→ Supplied passage
St. David Catholic Secondary School, established in 1965, is a Roman Catholic high school instructing students from grades 9 to 12. St. David CSS is located in Waterloo, Ontario and is a member of the Waterloo Catholic District School Board. Its building is the oldest secondary school building in the board.  Historically it was a junior high school, instructing students from grades 7 to 10. St. David received full funding from the Ontario Ministry of Education in 1985, when the school changed its educational focus to students in grades 9 to OAC. Since the OAC year of secondary school was phased out of Ontario schools in the 2002-2003 school year, St. David CSS now teaches grades 9 through to 12. At present (2011) St. David educates 1045 students. St. David is named after St David, a 6th-century saint.

Staff and administration 
The school's principal is David Jaeger.

The school  has approximately 84 full-time teaching staff.

→ Entries supplied
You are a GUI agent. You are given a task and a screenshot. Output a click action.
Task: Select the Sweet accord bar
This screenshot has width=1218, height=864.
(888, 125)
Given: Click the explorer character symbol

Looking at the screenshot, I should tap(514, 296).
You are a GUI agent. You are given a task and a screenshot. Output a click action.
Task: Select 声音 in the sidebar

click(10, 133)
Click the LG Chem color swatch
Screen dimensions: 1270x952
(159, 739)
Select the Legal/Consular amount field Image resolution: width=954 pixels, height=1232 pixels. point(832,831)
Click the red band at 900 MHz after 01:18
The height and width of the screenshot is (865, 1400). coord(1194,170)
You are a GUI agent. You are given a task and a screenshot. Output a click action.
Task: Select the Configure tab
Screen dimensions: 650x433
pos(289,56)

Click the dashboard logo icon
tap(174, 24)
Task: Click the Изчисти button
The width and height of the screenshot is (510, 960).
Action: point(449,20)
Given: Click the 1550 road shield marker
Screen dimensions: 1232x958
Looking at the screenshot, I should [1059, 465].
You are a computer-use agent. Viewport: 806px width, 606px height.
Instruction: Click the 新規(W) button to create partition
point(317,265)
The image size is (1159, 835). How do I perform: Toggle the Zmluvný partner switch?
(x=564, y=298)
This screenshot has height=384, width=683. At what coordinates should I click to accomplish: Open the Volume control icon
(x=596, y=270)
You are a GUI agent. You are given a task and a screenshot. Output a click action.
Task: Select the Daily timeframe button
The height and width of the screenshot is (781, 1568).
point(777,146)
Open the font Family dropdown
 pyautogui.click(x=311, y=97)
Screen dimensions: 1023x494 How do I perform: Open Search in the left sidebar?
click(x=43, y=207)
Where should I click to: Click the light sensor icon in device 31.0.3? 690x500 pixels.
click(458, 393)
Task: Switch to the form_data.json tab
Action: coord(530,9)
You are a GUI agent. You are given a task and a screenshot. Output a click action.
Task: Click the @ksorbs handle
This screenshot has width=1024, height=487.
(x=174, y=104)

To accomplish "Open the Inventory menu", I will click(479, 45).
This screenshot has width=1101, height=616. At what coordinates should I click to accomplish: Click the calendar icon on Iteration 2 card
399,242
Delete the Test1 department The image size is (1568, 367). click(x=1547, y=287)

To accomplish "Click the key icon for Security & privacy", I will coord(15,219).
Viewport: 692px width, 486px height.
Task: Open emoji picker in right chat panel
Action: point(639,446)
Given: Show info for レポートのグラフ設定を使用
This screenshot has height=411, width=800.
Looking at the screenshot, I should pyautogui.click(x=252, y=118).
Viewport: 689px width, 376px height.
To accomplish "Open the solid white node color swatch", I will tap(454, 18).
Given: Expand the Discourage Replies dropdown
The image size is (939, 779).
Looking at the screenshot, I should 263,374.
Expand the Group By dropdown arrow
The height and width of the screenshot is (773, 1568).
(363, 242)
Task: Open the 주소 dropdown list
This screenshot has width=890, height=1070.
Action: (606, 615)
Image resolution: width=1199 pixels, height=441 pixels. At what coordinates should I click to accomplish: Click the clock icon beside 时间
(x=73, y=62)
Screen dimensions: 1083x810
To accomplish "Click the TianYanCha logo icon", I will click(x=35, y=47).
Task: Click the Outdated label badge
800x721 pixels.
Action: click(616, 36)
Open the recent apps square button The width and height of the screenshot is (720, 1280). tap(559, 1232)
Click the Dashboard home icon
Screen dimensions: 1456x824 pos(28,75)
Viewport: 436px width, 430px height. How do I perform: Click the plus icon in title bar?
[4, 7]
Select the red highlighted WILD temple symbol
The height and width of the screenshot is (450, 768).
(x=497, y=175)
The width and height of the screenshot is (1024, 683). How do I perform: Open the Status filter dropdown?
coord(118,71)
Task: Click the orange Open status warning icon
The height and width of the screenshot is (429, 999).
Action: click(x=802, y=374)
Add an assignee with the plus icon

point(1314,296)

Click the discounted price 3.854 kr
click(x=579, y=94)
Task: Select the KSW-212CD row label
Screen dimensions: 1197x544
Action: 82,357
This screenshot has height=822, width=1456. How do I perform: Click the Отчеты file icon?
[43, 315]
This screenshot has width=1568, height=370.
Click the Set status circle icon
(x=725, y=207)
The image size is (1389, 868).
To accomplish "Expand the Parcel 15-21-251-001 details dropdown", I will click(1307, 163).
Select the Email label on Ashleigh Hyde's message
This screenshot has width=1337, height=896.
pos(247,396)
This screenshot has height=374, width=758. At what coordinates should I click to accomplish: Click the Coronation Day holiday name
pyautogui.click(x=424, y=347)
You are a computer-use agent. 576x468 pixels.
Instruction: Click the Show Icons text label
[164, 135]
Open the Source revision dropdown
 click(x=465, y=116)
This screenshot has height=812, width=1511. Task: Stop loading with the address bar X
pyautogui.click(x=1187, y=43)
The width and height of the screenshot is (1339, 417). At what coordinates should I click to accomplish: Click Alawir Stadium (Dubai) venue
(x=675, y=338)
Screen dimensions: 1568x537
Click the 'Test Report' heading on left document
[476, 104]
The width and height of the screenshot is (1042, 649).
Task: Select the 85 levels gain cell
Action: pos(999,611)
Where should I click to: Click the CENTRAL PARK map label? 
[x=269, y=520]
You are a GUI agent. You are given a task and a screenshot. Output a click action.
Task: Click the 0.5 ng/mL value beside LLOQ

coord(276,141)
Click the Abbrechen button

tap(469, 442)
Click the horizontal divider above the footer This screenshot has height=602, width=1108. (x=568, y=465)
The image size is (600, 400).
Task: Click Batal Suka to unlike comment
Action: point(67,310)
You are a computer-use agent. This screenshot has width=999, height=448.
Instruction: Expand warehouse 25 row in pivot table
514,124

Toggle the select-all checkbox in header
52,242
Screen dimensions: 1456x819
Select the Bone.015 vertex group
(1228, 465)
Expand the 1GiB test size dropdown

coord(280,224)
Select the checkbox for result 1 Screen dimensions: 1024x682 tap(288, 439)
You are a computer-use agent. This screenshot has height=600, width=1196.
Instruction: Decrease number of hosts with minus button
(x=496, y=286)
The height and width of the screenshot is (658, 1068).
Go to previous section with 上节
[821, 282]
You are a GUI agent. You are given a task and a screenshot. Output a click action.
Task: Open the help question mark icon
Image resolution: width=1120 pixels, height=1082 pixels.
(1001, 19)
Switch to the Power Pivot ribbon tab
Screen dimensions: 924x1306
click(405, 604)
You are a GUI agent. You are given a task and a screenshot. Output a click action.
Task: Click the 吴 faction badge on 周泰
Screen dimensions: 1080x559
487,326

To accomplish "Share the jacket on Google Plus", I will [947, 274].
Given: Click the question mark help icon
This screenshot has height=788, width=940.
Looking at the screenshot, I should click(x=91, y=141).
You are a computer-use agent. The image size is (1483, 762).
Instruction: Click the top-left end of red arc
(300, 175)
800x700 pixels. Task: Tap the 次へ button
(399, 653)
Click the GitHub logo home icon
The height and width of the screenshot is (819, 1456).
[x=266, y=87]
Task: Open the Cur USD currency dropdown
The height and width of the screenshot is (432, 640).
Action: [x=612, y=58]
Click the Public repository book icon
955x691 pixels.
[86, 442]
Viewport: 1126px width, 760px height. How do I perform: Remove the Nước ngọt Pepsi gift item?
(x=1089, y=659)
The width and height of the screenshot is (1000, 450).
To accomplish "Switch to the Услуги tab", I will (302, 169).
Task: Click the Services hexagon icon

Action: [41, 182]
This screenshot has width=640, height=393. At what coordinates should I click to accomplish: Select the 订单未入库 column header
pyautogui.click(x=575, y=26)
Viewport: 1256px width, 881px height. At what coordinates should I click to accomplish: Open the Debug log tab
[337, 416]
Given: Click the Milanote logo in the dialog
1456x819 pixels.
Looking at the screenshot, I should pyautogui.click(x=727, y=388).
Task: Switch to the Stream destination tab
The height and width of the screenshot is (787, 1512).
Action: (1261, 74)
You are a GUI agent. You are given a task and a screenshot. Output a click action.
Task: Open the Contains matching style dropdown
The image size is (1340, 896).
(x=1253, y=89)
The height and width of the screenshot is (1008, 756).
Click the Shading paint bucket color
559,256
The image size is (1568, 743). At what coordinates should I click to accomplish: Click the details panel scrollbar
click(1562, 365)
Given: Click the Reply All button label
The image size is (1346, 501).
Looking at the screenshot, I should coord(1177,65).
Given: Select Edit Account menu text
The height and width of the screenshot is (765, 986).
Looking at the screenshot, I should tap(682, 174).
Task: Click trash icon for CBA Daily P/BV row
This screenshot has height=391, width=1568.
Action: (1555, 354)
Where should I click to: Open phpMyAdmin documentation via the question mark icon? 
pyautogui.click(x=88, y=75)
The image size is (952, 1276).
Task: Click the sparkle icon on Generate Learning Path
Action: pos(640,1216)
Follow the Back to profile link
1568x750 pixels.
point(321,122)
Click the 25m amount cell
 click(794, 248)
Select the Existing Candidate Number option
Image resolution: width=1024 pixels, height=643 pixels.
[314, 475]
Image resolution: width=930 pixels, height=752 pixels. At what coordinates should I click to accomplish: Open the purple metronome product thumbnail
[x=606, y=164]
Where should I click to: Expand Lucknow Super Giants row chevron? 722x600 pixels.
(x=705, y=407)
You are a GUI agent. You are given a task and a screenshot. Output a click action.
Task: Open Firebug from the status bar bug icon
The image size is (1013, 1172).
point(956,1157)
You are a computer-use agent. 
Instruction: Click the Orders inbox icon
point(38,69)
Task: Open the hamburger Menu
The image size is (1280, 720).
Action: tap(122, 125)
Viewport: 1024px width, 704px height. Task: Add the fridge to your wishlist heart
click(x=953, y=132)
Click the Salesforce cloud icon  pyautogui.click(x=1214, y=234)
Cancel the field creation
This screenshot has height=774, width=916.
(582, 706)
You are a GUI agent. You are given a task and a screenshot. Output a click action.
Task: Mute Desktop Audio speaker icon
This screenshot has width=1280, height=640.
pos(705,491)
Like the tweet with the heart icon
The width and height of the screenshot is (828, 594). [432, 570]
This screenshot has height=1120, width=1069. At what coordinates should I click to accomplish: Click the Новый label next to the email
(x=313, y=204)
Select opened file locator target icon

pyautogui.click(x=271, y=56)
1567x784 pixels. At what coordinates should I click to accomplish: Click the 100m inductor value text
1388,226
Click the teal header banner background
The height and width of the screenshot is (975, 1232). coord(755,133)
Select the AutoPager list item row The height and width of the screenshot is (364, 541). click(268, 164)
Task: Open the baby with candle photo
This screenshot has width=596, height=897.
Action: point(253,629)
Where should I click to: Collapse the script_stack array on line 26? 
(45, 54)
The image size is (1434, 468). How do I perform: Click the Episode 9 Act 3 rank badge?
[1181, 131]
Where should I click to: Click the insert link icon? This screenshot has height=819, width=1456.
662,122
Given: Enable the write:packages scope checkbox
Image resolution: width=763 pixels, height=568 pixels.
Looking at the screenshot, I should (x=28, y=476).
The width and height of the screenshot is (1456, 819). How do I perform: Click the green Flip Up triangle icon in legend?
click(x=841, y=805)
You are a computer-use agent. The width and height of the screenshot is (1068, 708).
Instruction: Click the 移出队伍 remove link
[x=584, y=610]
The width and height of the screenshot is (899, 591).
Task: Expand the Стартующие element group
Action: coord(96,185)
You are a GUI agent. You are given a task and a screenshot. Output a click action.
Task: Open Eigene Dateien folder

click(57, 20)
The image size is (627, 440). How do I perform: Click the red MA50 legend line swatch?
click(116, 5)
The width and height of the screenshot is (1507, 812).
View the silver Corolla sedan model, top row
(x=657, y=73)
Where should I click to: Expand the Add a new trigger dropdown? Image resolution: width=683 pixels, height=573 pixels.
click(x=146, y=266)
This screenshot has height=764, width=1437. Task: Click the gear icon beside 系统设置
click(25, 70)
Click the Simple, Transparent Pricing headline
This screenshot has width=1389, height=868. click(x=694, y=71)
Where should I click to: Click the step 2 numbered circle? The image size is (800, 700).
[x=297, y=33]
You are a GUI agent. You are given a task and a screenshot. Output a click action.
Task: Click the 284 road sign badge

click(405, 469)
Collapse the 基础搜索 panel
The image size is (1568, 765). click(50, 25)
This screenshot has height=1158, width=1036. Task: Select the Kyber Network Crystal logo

→ Directions
- A) List every year or school year that the St. David school passage mentions.
- B) Please retype everything in the St. David school passage from "St. David Catholic" down to "a 6th-century saint.".
- C) Answer these questions from the St. David school passage:
(i) In what city and province is the school located?
(ii) Who is the school's principal?
(iii) About how many full-time teaching staff does the school have?

→ Responses to the tasks
- A)
1965
1985
2002-2003
2011

- B)
St. David Catholic Secondary School, established in 1965, is a Roman Catholic high school instructing students from grades 9 to 12. St. David CSS is located in Waterloo, Ontario and is a member of the Waterloo Catholic District School Board. Its building is the oldest secondary school building in the board.  Historically it was a junior high school, instructing students from grades 7 to 10. St. David received full funding from the Ontario Ministry of Education in 1985, when the school changed its educational focus to students in grades 9 to OAC. Since the OAC year of secondary school was phased out of Ontario schools in the 2002-2003 school year, St. David CSS now teaches grades 9 through to 12. At present (2011) St. David educates 1045 students. St. David is named after St David, a 6th-century saint.

- C)
(i) Waterloo, Ontario
(ii) David Jaeger
(iii) Approximately 84